El Titicaca es el lago navegable más alto del mundo: 3.812 metros sobre el nivel del mar, repartido entre Perú y Bolivia. La base peruana es Puno, una ciudad sin demasiado encanto pero con un puerto desde el que sale todo. Avise a su cuerpo: si viene del nivel del mar, esta es la parada más dura del itinerario. Vaya despacio los primeros días.
Los Uros
Las islas flotantes de los Uros están construidas con capas de totora, un junco que crece en el lago y que hay que reponer constantemente porque se pudre por debajo. Sobre esa base se levantan las casas y las embarcaciones. Se llega en media hora de lancha desde Puno. Es la excursión más popular y también la más discutida: en las islas cercanas al puerto la visita puede sentirse como una escenificación breve. Si le interesa, contrate una salida a las islas más alejadas o quédese a dormir; la diferencia es notable.
Taquile y Amantaní
Taquile, a tres horas de navegación, es una isla de cerros terrazados sin coches ni perros, donde el tejido es un asunto colectivo reconocido por la UNESCO. Aquí tejen los hombres, y el gorro que llevan indica si están casados o solteros. El almuerzo típico es trucha del lago con quinua.

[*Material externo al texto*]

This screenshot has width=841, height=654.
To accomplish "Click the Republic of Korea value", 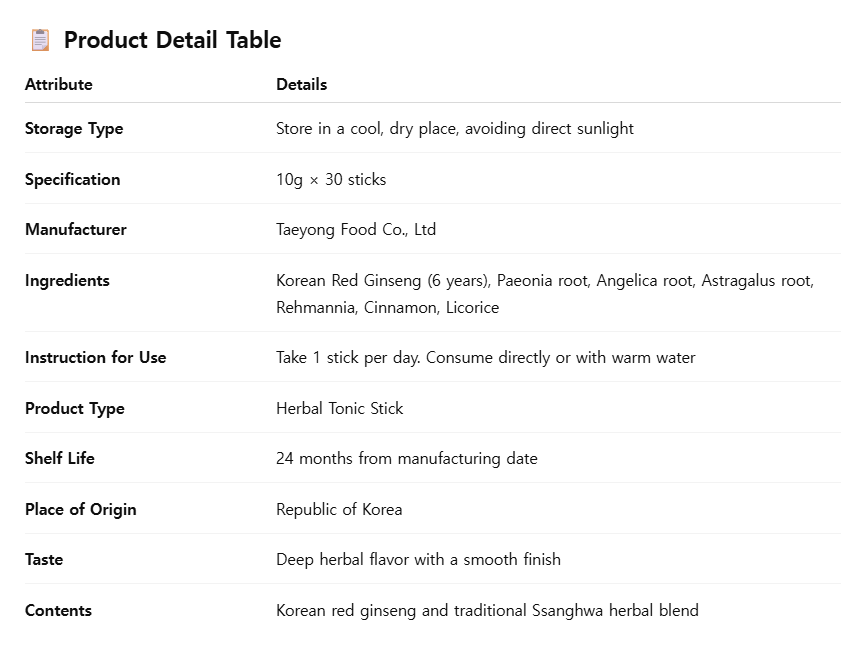I will tap(339, 509).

Amantaní se visita normalmente durmiendo en casa de una familia, con cena en la cocina y una subida al atardecer a los santuarios de Pachatata y Pachamama, en lo alto. Es la experiencia más honesta del lago y la que la gente recuerda. Lleve un regalo útil para la familia —fruta, arroz, cuadernos— en lugar de dinero suelto.
Sillustani
A media hora de Puno, sobre la laguna Umayo, se levantan las chullpas de Sillustani: torres funerarias circulares de piedra, algunas de doce metros, construidas por los collas antes de la expansión inca. Se visita en medio día y es una buena manera de pasar la primera jornada mientras se aclimata.
Cuándo ir
La temporada seca, de mayo a septiembre, da cielos muy limpios y un azul del lago difícil de olvidar, pero las noches bajan de cero. Lleve ropa de abrigo de verdad: el alojamiento en las islas rara vez tiene calefacción.
La otra orilla
El lago es binacional y la parte boliviana —Copacabana, la Isla del Sol— se visita cruzando la frontera en Yunguyo o Desaguadero. Es un trámite sencillo en autobús y muchos viajeros encadenan Puno con La Paz en el mismo trayecto. Compruebe los requisitos de entrada de su nacionalidad antes de comprar el billete, porque cambian con cierta frecuencia, y tenga en cuenta que del lado boliviano la altitud es la misma: no espere alivio al cruzar.